--- DATA RECORDS Enclosed Below ---

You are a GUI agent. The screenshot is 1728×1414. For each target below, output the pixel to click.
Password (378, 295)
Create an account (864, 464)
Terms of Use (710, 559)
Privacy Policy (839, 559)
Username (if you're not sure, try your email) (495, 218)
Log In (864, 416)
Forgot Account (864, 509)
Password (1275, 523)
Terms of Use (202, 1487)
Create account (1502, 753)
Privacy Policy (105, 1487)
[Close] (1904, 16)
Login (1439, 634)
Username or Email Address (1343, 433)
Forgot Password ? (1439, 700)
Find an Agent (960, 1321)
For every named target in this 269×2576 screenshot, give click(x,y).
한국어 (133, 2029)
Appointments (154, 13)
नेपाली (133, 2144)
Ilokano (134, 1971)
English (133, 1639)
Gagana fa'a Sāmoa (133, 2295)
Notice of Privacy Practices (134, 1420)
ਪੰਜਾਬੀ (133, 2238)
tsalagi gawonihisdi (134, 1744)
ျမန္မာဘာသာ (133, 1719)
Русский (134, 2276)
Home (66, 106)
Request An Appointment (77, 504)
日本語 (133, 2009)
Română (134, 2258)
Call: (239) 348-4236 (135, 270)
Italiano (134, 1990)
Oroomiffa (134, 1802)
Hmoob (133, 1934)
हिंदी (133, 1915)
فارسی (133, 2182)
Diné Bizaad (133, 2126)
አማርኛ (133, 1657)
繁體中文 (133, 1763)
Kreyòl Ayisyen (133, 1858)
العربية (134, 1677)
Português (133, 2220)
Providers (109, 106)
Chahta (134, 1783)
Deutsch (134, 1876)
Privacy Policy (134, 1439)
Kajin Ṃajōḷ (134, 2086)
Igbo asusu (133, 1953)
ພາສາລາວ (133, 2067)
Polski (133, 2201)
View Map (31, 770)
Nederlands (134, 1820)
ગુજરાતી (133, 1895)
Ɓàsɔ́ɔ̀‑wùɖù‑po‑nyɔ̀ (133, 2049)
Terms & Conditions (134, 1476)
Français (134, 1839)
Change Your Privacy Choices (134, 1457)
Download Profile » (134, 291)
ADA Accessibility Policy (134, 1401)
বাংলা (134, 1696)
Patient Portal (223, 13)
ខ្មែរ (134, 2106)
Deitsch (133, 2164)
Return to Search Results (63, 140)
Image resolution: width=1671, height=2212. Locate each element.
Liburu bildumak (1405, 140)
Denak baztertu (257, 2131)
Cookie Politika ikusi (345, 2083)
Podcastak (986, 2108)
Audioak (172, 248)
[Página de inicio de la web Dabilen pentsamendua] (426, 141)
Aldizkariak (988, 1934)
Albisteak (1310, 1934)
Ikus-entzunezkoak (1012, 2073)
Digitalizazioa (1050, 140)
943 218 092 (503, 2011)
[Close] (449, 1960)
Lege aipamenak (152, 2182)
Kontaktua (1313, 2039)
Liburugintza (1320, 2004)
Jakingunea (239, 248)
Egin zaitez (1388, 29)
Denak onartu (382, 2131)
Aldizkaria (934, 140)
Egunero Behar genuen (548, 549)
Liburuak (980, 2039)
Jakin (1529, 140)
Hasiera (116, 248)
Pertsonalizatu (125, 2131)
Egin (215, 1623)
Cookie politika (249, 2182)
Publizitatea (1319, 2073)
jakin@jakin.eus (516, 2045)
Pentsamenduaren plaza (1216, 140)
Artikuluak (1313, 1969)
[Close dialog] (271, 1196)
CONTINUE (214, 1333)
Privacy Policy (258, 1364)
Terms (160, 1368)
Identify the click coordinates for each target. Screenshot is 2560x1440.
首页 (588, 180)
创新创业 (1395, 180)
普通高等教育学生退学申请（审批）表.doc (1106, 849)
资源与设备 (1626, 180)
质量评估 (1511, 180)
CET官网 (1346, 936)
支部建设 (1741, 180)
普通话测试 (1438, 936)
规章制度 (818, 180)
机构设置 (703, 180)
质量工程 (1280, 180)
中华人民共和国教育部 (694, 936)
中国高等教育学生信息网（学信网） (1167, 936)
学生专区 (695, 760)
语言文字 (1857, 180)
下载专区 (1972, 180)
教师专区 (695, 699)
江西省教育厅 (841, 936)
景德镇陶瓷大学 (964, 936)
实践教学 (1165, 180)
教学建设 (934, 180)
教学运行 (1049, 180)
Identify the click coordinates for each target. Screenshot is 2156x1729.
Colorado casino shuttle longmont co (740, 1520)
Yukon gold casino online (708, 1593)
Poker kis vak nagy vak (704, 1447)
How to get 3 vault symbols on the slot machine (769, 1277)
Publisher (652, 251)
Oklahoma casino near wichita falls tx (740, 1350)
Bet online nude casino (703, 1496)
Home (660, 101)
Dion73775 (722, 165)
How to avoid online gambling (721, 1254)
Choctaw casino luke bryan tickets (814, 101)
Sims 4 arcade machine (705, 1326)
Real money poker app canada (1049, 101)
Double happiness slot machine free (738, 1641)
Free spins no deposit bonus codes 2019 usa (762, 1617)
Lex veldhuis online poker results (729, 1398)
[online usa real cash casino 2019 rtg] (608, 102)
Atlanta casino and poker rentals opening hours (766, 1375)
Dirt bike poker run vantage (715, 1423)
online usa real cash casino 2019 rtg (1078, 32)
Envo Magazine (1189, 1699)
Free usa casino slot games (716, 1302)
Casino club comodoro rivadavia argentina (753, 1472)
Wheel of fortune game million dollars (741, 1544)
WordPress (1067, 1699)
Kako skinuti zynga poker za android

--- End of Enclosed DATA RECORDS ---

● **BRIEF**:
From the line containing "Aldizkaria (934, 140)" down to the line containing "中国高等教育学生信息网（学信网） (1167, 936)" in the material above, reproduce every line exactly, including the two end lines.

● **COMPLETED TASK**:
Aldizkaria (934, 140)
Egunero Behar genuen (548, 549)
Liburuak (980, 2039)
Jakin (1529, 140)
Hasiera (116, 248)
Pertsonalizatu (125, 2131)
Egin (215, 1623)
Cookie politika (249, 2182)
Publizitatea (1319, 2073)
jakin@jakin.eus (516, 2045)
Pentsamenduaren plaza (1216, 140)
Artikuluak (1313, 1969)
[Close dialog] (271, 1196)
CONTINUE (214, 1333)
Privacy Policy (258, 1364)
Terms (160, 1368)
Identify the click coordinates for each target. Screenshot is 2560x1440.
首页 (588, 180)
创新创业 (1395, 180)
普通高等教育学生退学申请（审批）表.doc (1106, 849)
资源与设备 (1626, 180)
质量评估 (1511, 180)
CET官网 (1346, 936)
支部建设 (1741, 180)
普通话测试 (1438, 936)
规章制度 (818, 180)
机构设置 (703, 180)
质量工程 (1280, 180)
中华人民共和国教育部 (694, 936)
中国高等教育学生信息网（学信网） (1167, 936)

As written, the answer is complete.